Printable Checklists — Just Check the Boxes
Do-this-now action lists. Print. Tape to the fridge. Check them off with a pen.
Different from our Reference Cards (which are info-dense). These are the next step, and the one after that.
New Phone Setup Day
From the box to confident in a week.
- Charge the new phone to at least 50% while you set it up
- Keep the old phone nearby, charged, and unlocked
- Find and write down your Apple ID or Google account password
- Connect to your home WiFi (both phones on the same network)
I Got a Scam Call or Text
Exactly what to do — right now.
- Hang up. Stop texting back. Do not click any link
- Do not say "yes" or give your name, address, or card info
- Take a breath — real companies never demand immediate action
My Loved One Passed Away
Digital account priorities — one step at a time.

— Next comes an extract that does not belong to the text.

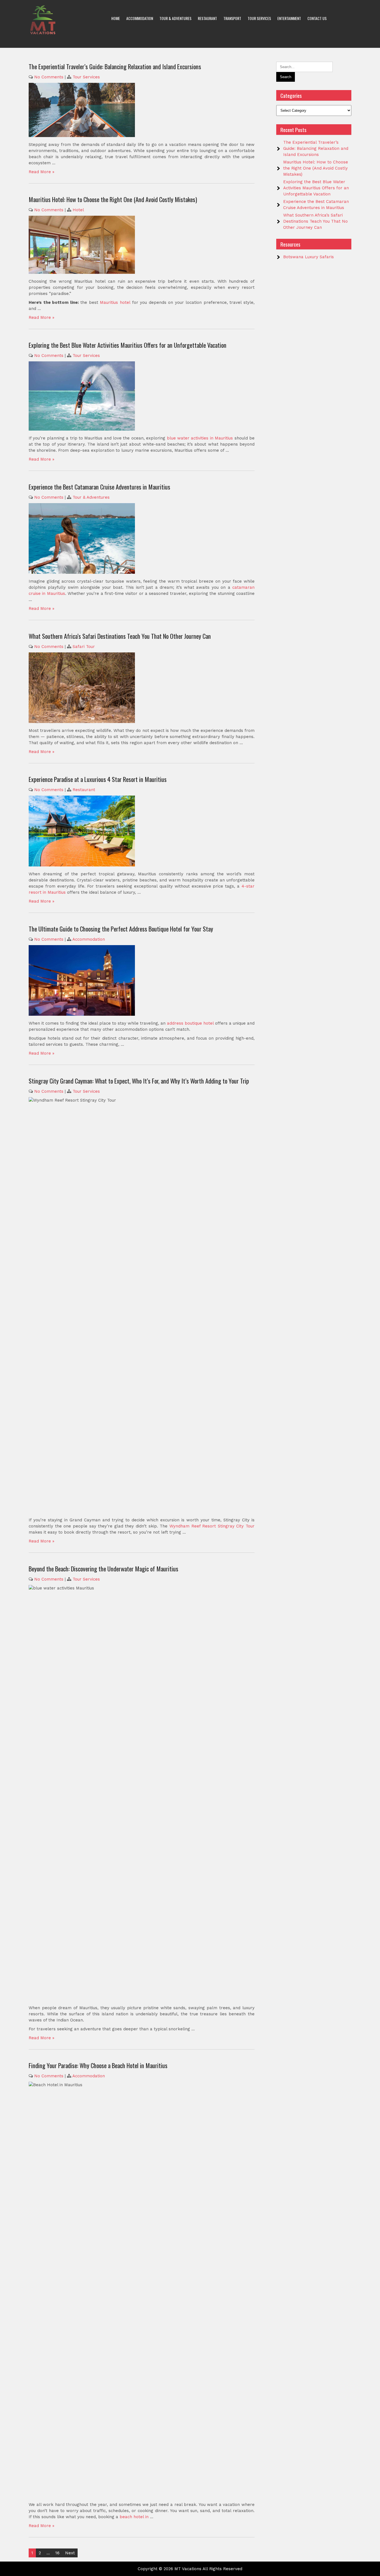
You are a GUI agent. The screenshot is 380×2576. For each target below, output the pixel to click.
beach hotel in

- Nothing here is urgent. Take the time you need first
- Do not close any accounts yet — you may need access to them
- Gather: death certificate (order 10+ copies), marriage certificate, will
- Find their phone, computer, and any password book or notebook
Before You Travel
Tech prep so nothing stresses you on the road.
- Back up your phone to iCloud or Google (plugged in, on WiFi, overnight)
- Download offline maps of your destination in Google Maps or Apple Maps
- Check your cell plan — call the carrier about international roaming
- Save boarding passes, hotel confirmations, and IDs to your wallet app
Monthly Tech Maintenance
Fifteen minutes. Once a month. Saves hours later.
- Install pending iOS or Android updates
- Delete 5 apps you have not opened in 90 days
- Clear photos you do not need — duplicates, screenshots, blurry shots
- Restart the phone — hold power and slide to power off, then back on
Yearly Tech Cleanup
The once-a-year audit that keeps your digital life tidy.
- Change your email password — it unlocks everything else
- Change your banking passwords
- Remove old devices from your Apple ID or Google account
- Review "apps with access" in Google, Apple, Facebook — revoke strangers
Setting Up a New Computer
From the box to ready-to-use — in order.
- Plug the charger in before turning on — brand-new batteries are often low
- Keep the box and paperwork until everything works (for returns)
- Note the serial number on the bottom — photograph it for records
Identity Theft Response
The first 72 hours matter most. Here is the order.
- Do not panic. You have 72 hours to stop most of the damage
- Call the bank or card company with the fraudulent charge — freeze the card
- Change your email password first — it is the master key
- Change your bank password second — from a different device if possible
Family Digital Legacy Plan
The conversation and the documents — before you need them.
- Pick a trusted person — usually a spouse, adult child, or close friend
- Tell them where your password book or password manager lives
- Tell them where the will and important papers are kept
- Tell them which bank you use and who your financial advisor is
Getting Help Remotely
Prep for a tech-support session that actually works.
- Plug the device in — it should not die mid-session
- Write down exactly what is wrong, in your own words
- Note any error messages word-for-word, or take a photo of the screen
- Close apps you don't need — makes the screen easier to see
Reference Cards vs. Checklists
Reference Cards are what-to-know — pin them up so you can look at them. Checklists are what-to-do — print them, and work through them. Both live on paper, both are free forever, both fit on one page.